This repository contains a trained model and the code for my research project in deep learning.
The goal of this project is to develop a deep learning model able to compute depth from a single image. The main constraint is a lightweight architecture that enables real-time inference on NVIDIA Jetson TX2 CPU.
This work is based on FastDepth and a distillation strategy using MiDaS as teacher.
The FastDepth model used is MobileNet-NNConv5(depthwise), with additive skip connections. The main modification consists in the replacement of the encoder with MobileNetV3-Large. The skip connection are also revisited taking into account the different encoder architecture. Moreover, feature upsampling through the nearest neighbour operator in the decoder phase have been replaced with bilinear interpolation.

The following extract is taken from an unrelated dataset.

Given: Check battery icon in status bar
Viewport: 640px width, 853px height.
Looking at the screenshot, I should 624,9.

The distillation strategy consists in using a large collection of images to generate proxy labels with a robost model like MiDaS. The Places dataset may be an appropriate image collection because of the multitude of environment categories (indoor and outdoor) and the sheer size of the dataset (more than 10 million images). For training purposes only 450 000 were selected randomly. The images were first resized and then randomly cropped to have a resolution of 512x384. Once the depth map have been generated through MiDaS a further resize was done to bring the resolution of both the image and depth map to 256x192, which is the input size of the lightweight model. It has taken 20+ hours to generate the depth maps using NVIDIA Tesla P100 GPU.

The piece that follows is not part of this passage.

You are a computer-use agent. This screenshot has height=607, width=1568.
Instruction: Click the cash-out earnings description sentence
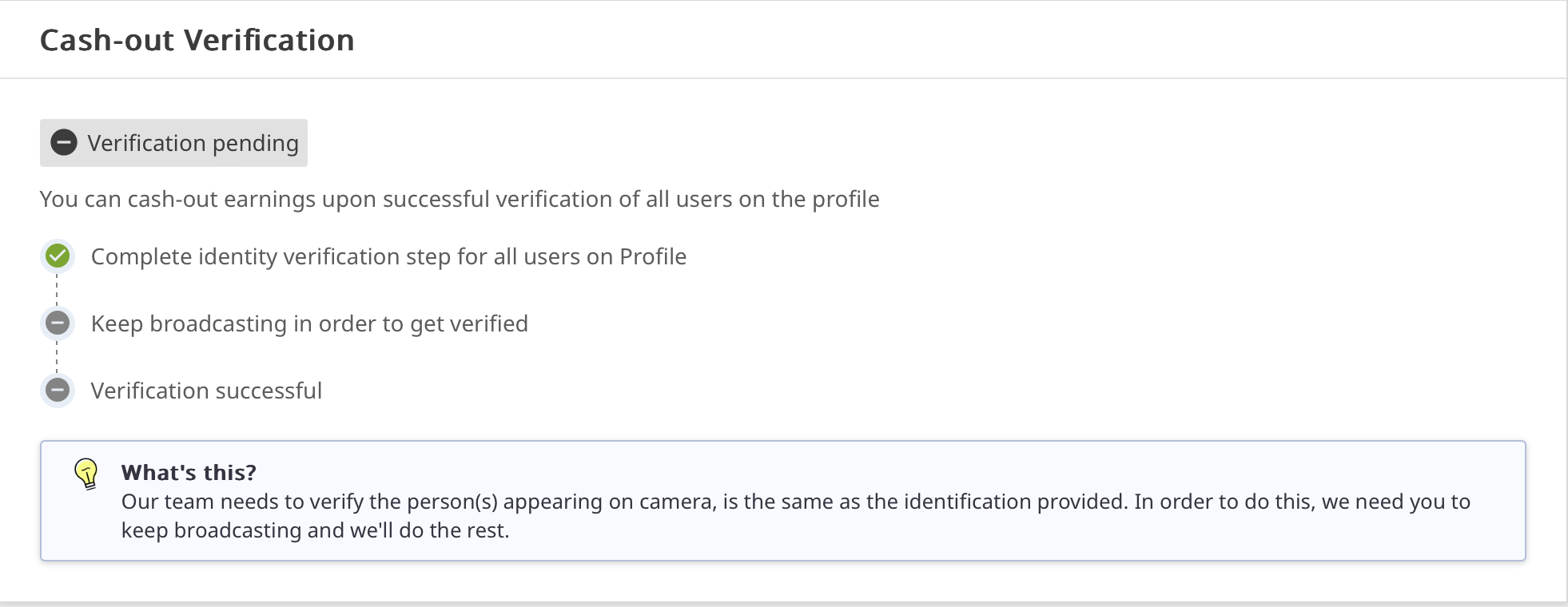click(460, 200)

Comparison against prior work and the teacher (MiDaS) on NYU Depth test split
Rete | Input size | Training Dataset | Abs Rel | Sq Rel | RMSE log | RMSE | |||
---|---|---|---|---|---|---|---|---|---|
MiDaS | 512x384 | MIX | 0.091 | 0.058 | 0.391 | 0.121 | 0.919 | 0.987 | 0.997 |
FastDepth | 224x224 | NYU | 0.165 | 0.154 | 0.604 | 0.208 | 0.771 | 0.937 | 0.980 |
PydNet | 640x320 | WILD | 0.130 | 0.091 | 0.493 | 0.168 | 0.827 | 0.969 | 0.994 |
FastDepth | 640x320 | WILD | 0.129 | 0.090 | 0.492 | 0.167 | 0.833 | 0.971 | 0.994 |
This Work | 256x192 | Places | 0.115 | 0.077 | 0.449 | 0.150 | 0.867 | 0.976 | 0.995 |
- Download NYU Depth V2 test split
cd nyu_depth_v2
wget http://horatio.cs.nyu.edu/mit/silberman/nyu_depth_v2/nyu_depth_v2_labeled.mat
wget http://horatio.cs.nyu.edu/mit/silberman/indoor_seg_sup/splits.mat
- To evaluate run:
python main.py --config config/config.yaml
-
Wofk, D., Ma, F., Yang, T.J., Karaman, S., & Sze, V. (2019). FastDepth: Fast Monocular Depth Estimation on Embedded Systems. In IEEE International Conference on Robotics and Automation (ICRA).
-
René Ranftl, Katrin Lasinger, David Hafner, Konrad Schindler, & Vladlen Koltun (2022). Towards Robust Monocular Depth Estimation: Mixing Datasets for Zero-Shot Cross-Dataset Transfer. IEEE Transactions on Pattern Analysis and Machine Intelligence, 44(3).
-
Rene Ranftl, Alexey Bochkovskiy, & Vladlen Koltun (2021). Vision Transformers for Dense Prediction. ICCV.
-
Aleotti, F., Zaccaroni, G., Bartolomei, L., Poggi, M., Tosi, F., & Mattoccia, S. (2021). Real-time single image depth perception in the wild with handheld devices. Sensors, 21.
-
Zhou, B., Lapedriza, A., Khosla, A., Oliva, A., & Torralba, A. (2017). Places: A 10 million Image Database for Scene Recognition. IEEE Transactions on Pattern Analysis and Machine Intelligence.